Por Luis Aranguren
11 noviembre, 2020

“¿Podrías cuidar de mi perro? Ella murió ayer y está contigo en el cielo. La extraño mucho”, decía un fragmento de sus dolorosas palabras plasmadas en un papel.

La relación entre un niño y su mascota es de los sentimientos más puros que hay en el mundo. Quizás porque ambos suelen tener el mismo nivel de inocencia y saben que lo más importante en el mundo es dar y recibir amor.

Lamentablemente la vida de los canes es más corta que la de los humanos y debemos lidiar con su pérdida.

Facebook / Cafés suspendidos

Sin importar el tiempo, es algo doloroso pero que recordamos con nostalgia por todos los momentos maravillosos juntos. Fue así como en 2013 una niña de 4 años -en ese entonces-, decidió pedir a alguien especial que cuidara de su querida mascota.
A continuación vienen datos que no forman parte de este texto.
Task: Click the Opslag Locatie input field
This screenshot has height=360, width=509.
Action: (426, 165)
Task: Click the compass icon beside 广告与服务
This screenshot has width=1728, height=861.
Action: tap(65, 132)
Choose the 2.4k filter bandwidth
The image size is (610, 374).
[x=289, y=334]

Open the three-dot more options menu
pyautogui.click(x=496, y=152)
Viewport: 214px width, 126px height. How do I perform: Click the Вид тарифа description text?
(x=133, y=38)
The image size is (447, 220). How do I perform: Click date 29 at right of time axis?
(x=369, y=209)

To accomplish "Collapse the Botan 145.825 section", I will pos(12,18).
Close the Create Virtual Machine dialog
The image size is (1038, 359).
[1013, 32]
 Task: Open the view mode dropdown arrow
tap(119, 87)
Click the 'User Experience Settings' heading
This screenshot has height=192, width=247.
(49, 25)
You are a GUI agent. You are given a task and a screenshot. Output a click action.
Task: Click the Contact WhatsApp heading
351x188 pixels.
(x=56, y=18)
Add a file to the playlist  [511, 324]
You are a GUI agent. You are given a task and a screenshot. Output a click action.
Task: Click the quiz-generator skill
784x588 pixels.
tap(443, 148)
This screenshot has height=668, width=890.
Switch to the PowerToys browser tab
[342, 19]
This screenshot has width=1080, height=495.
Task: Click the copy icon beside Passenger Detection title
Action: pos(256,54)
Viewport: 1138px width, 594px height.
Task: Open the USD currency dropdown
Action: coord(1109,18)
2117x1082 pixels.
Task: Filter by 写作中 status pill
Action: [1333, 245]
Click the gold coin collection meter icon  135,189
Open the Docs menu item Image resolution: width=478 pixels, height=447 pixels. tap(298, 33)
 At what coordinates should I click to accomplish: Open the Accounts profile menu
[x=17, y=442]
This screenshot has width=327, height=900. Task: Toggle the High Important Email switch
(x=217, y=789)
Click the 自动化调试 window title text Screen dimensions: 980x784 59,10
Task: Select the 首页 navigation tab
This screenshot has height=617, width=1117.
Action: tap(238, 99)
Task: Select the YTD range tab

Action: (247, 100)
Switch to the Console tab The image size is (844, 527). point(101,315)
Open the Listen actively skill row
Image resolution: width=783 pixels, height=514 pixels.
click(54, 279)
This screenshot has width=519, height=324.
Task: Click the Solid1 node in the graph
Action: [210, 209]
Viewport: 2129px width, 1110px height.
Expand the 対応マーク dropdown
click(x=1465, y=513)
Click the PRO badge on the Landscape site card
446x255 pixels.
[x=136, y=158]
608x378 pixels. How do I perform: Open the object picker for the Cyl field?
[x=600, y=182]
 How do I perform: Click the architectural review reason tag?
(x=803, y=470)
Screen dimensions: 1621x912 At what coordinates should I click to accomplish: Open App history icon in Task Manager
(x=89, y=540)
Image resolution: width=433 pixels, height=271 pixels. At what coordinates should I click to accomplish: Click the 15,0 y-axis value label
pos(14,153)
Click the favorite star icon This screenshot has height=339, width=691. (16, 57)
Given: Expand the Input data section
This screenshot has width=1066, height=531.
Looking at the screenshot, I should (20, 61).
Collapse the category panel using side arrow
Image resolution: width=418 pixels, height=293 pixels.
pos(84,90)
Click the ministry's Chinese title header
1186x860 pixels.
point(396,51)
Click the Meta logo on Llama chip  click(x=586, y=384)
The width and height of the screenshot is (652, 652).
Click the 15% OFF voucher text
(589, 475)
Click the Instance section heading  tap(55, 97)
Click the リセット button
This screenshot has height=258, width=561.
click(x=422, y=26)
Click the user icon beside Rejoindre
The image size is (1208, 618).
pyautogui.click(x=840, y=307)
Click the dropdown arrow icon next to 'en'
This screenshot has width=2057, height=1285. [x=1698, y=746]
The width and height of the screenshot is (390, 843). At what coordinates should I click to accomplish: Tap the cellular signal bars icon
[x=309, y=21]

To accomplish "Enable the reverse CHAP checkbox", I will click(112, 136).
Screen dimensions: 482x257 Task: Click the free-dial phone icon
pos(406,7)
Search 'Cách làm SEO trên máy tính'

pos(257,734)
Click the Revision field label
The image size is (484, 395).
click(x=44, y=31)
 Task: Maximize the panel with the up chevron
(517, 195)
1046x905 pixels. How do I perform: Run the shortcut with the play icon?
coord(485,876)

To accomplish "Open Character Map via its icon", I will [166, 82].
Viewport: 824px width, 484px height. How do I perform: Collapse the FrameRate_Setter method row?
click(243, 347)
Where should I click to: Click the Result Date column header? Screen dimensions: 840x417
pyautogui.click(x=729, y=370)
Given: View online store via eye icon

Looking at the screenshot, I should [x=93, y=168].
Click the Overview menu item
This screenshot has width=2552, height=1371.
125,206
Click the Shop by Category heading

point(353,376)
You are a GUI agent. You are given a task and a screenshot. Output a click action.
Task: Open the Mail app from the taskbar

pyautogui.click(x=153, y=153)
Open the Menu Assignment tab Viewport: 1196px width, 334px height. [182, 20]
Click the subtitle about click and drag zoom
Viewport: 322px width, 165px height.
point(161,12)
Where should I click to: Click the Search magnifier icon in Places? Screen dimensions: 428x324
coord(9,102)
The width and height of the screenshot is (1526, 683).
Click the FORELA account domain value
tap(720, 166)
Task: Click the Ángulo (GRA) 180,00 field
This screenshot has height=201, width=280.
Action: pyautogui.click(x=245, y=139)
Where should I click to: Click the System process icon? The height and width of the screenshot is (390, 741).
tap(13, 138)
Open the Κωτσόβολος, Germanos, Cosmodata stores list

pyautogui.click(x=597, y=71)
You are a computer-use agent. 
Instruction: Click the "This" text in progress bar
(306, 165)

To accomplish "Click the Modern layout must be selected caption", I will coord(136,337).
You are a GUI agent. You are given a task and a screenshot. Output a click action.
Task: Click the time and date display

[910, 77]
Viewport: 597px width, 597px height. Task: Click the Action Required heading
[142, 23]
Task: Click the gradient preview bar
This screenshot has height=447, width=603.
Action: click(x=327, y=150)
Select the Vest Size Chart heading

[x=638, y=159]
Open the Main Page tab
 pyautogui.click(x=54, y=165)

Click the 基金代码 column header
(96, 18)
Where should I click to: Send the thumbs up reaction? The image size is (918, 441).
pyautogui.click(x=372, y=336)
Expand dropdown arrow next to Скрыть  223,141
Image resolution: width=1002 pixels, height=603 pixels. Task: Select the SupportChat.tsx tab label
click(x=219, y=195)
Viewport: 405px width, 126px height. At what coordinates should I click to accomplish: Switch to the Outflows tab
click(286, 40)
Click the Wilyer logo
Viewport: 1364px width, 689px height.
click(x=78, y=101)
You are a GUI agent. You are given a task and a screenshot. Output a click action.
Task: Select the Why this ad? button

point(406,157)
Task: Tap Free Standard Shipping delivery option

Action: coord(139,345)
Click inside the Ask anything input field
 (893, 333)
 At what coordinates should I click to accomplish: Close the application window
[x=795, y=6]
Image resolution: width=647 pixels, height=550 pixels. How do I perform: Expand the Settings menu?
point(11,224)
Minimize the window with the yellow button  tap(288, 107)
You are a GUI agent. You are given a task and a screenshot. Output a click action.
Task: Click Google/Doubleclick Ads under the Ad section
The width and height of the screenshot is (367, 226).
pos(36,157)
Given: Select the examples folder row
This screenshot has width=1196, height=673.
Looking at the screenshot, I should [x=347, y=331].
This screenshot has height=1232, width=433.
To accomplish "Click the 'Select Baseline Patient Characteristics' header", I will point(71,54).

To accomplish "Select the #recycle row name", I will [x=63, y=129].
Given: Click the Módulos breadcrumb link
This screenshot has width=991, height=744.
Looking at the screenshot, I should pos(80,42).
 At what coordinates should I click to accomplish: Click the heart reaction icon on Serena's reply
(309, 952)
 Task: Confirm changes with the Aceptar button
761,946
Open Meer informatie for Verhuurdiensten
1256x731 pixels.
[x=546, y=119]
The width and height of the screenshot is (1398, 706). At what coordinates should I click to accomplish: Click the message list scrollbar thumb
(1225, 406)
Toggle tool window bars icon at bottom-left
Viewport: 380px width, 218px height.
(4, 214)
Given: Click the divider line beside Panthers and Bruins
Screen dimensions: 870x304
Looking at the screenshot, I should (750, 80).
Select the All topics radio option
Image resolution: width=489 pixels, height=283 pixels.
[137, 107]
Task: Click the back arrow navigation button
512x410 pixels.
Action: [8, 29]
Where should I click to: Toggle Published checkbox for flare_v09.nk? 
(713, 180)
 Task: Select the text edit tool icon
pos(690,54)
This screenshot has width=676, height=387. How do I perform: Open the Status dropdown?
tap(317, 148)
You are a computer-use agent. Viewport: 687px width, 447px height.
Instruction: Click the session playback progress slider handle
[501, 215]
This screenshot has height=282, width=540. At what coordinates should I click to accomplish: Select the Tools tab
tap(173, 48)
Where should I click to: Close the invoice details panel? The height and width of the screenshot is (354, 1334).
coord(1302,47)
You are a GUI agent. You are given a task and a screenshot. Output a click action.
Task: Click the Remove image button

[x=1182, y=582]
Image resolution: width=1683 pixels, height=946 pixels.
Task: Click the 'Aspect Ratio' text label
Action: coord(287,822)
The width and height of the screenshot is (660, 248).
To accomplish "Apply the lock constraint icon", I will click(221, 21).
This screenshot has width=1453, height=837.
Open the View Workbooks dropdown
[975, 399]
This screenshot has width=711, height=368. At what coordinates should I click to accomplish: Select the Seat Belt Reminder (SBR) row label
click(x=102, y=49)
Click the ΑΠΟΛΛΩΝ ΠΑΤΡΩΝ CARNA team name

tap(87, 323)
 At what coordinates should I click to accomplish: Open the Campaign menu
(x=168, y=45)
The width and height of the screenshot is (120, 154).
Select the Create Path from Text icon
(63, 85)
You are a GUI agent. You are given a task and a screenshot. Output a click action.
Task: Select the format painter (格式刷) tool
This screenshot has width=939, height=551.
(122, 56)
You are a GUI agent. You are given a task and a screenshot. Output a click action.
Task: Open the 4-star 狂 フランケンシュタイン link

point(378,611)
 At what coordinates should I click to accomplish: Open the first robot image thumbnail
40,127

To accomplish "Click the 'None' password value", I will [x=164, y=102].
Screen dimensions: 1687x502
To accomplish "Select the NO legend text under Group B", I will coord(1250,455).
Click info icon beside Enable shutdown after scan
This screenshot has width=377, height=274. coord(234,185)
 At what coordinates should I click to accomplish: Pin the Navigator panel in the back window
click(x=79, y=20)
Un día después de perder a su perra, la joven Meredith le escribió una carta a Dios para asegurarse que cuidaría de su mascota.

Getty Images

La can de nombre Abbey tenía 14 años, por lo que Meredith la conoció a lo largo de su vida. Lamentablemente era una larga vida para un perro y tuvo que despedirse de este plano terrenal.

Fue así como la pequeña escribió lo siguiente según la carta publicada en Facebook:

“¿Podrías cuidar de mi perro? Ella murió ayer y está contigo en el cielo. La extraño mucho. Estoy feliz de que me dejes tenerla como mi perro a pesar de que se enfermó. Espero que juegues con ella. Le gusta nadar y jugar con pelotas. Te envío una foto de ella para que cuando la veas sepas que es mi perra. La echo de menos.

Con amor, Meredith”.

La carta fue enviada por correo directamente a Dios y tenía la dirección de retorno, por sí respondía. Una vez llegó a la oficina de correos, el personal la leyó y fue inevitable conmoverse con tan hermosos sentimientos.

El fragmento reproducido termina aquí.